The number one-way consumers tell us they identify a fake review is multiple reviews with the same language in them. So, they’re basically looking for patterns in the reviews. The second most important way is reviews that are not actually about the product. The third is poor grammar and misspellings. And the fourth, which is the most important one is the overwhelming number of five stars positive reviews. Amazon says it used powerful learning tools and skilled investigators to analyze over ten million review submissions weekly, aiming to stop abusive reviews before they’re ever published. In an unprecedented move, Amazon hosted a virtual conference earlier this month to give tips and listen to concerns from its third-party sellers, who make up 58% of Amazon’s e-commerce business. When it comes to outside regulation, the fake review is prohibited by the FTC, but it’s a complex issue. Last year for the first time, the FTC prosecuted a company for fake reviews on Amazon. The inflated reviews were for a weight loss supplement that’s made with a plant that can cause acute liver failure.

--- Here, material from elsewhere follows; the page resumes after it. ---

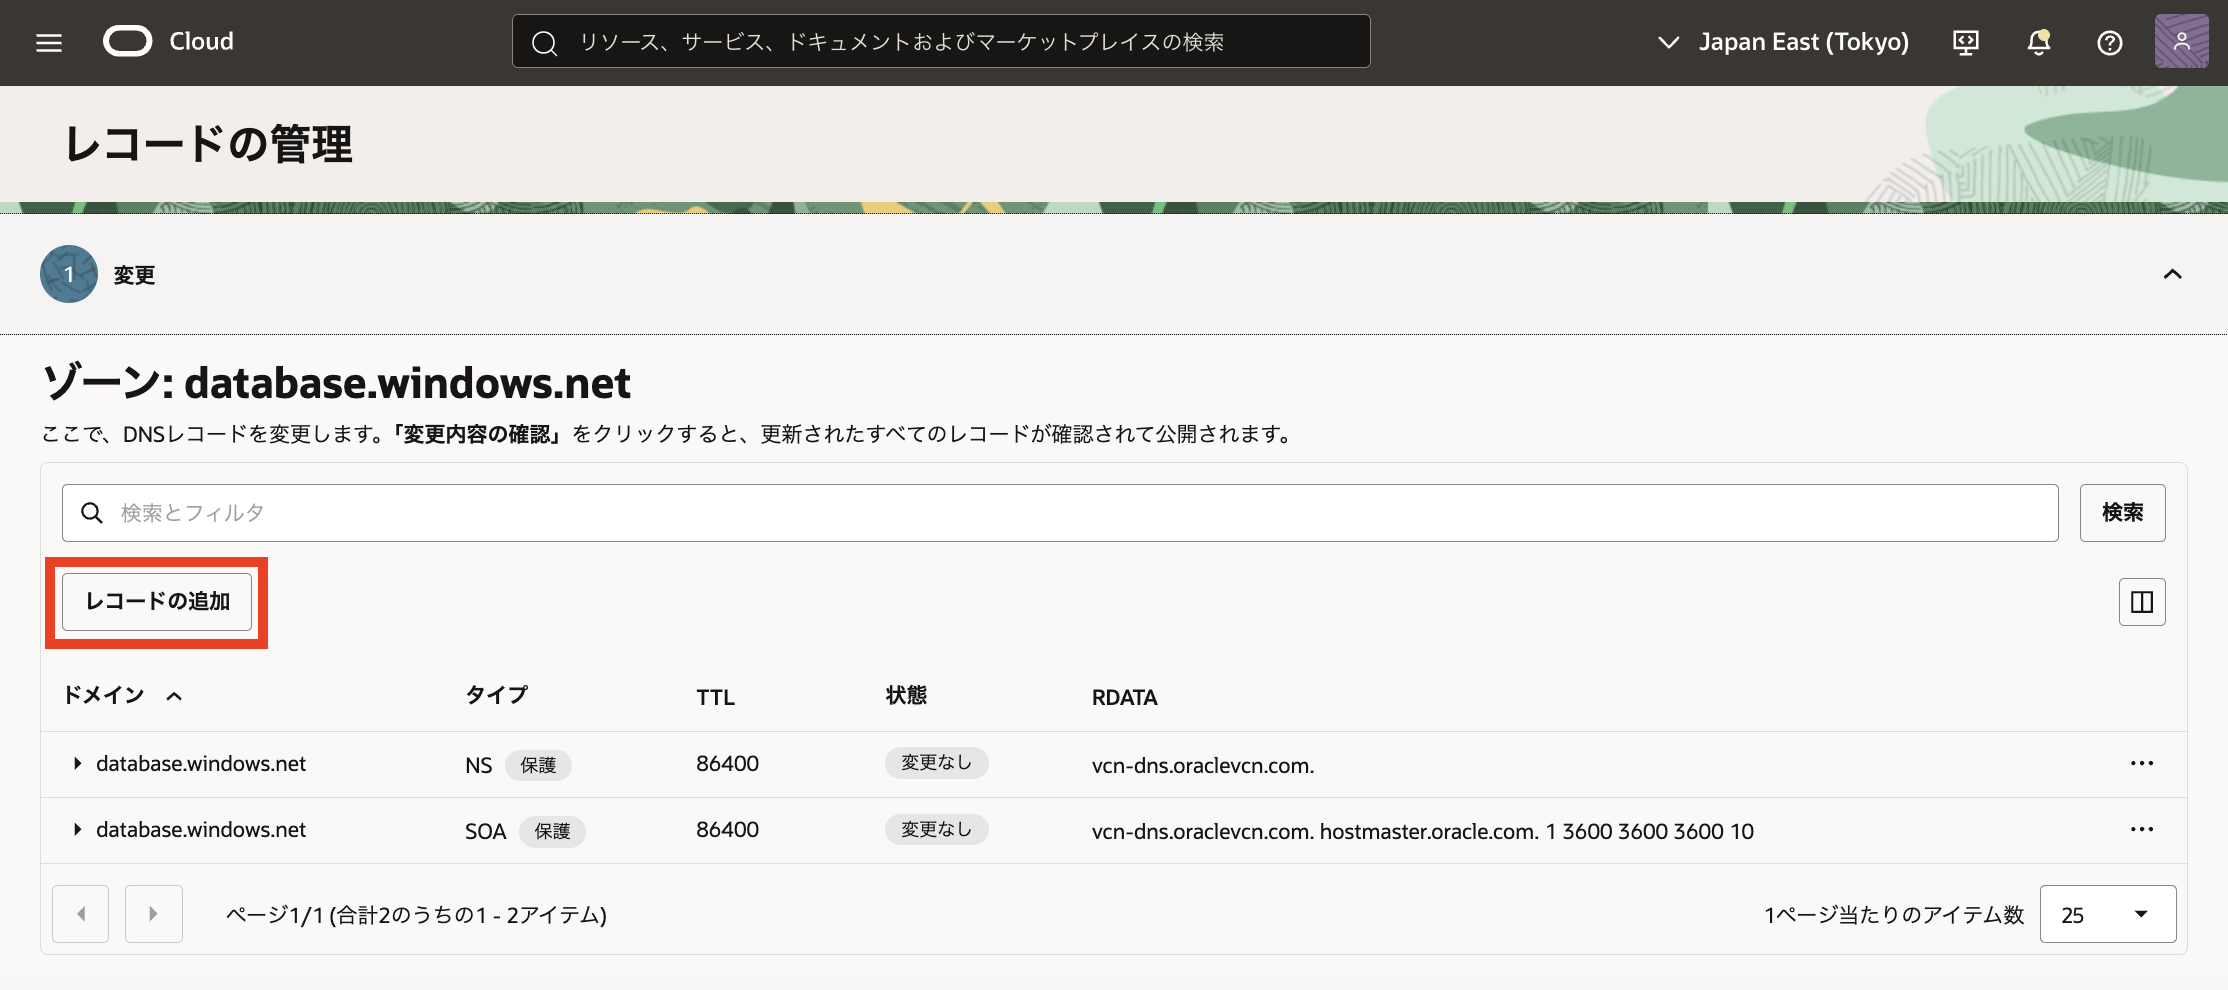Open Cloud Shell from the top bar
This screenshot has width=2228, height=990.
(1965, 41)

We can already see the FTC becoming more interested in reviews. They treat reviews as a form of advertising because of the influence that it has on shoppers. Now, Amazon supports a California Assembly bill that would subject online marketplaces to the same product liability requirements as brick and motor retailers, despite years of Amazon successfully fighting lawsuits against such rulings. If passed, it could incentivize Amazon and others to better police fake reviews. Amazon owns the keys to that data, and they can do it. As Amazon continues to help people stay safely at home, the need for shoppers to trust the reviews and order with confidence has never been higher. It’s almost a societal level issue of an Amazon kind of keep control of it’s a system and live up to the dependency that we have on them? They have been growing so fast that they have been struggling with it. On one hand, Amazon is getting better about policing. On the other hand, it’s a cat and mouse game, that probably will never end.